Canid conundrum continues

The following photos were taken around my hunt camp, near Mont Tremblant, Quebec, about 3 years ago showing what I believed at the time, to be images of an eastern wolf pursuing a whitetail deer.

But was it really a wolf? Could it have been a coyote-wolf hybrid?

Thanks to fishr for putting me on an episode of the Nature of Things with David Suzuki, where they featured the Coywolf, its biology, evolution and how their population continues to expand throughout North America.

http://www.cbc.ca/natureofthings/episodes/meet-the-coywolf

It was pointed out that in Algonquin Park alone, 1/3 of the predators examined in a recent study turned out to be the hybrid Coywolf, while the bulk of animals captured were eastern coyotes and, to a lesser degree, the eastern wolf.

The theory is that eastern wolf eradication programs in the early 1900’s created a ‘predator void’ in central and eastern NA, whereby coyotes from the south moved northward to establish a new home range.

As these adaptable southern yotes arrived with few predators to speak of (besides man) and since most of the eastern wolves were gone(but not all), they managed to intermingle with the remaining few wolves in the region.

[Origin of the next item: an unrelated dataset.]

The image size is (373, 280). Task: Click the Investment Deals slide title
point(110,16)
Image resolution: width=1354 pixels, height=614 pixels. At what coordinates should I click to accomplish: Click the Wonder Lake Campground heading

The eastern wolf began to perceive the eastern coyote as a mate instead of an enemy. Unlike the grey or timber wolf, the eastern wolf will tolerate the eastern coyote.

A distinct hybrid species – the coywolf – was born in 1919!

Not as large or robust as the eastern wolf, but larger and stockier than a typical eastern coyote.

Researchers in Nova Scotia maintain that the coywolf is actually dominating in numbers and growing more aggressive with time. Other researchers in big US Cities like Chicago are studying movements and growth of Urban coywolves.

So, who’s to say what the bulk of the predators are in this region? My guess is, we still have a mix of natural eastern coyotes, some coywolves, and just north of us in the upper valley and across the river, there remains a small number of eastern wolves as in the photos above.

I invite you all to send in your predator pics, so that we may dissect the crap out of them, and come up with a reasonable identity of the animal in question: (t[email protected])

Of the hundreds of predator images Ive taken around my house (within Ottawa City Limits) I see very few that fall into the ‘coywolf’ category based on what I now know.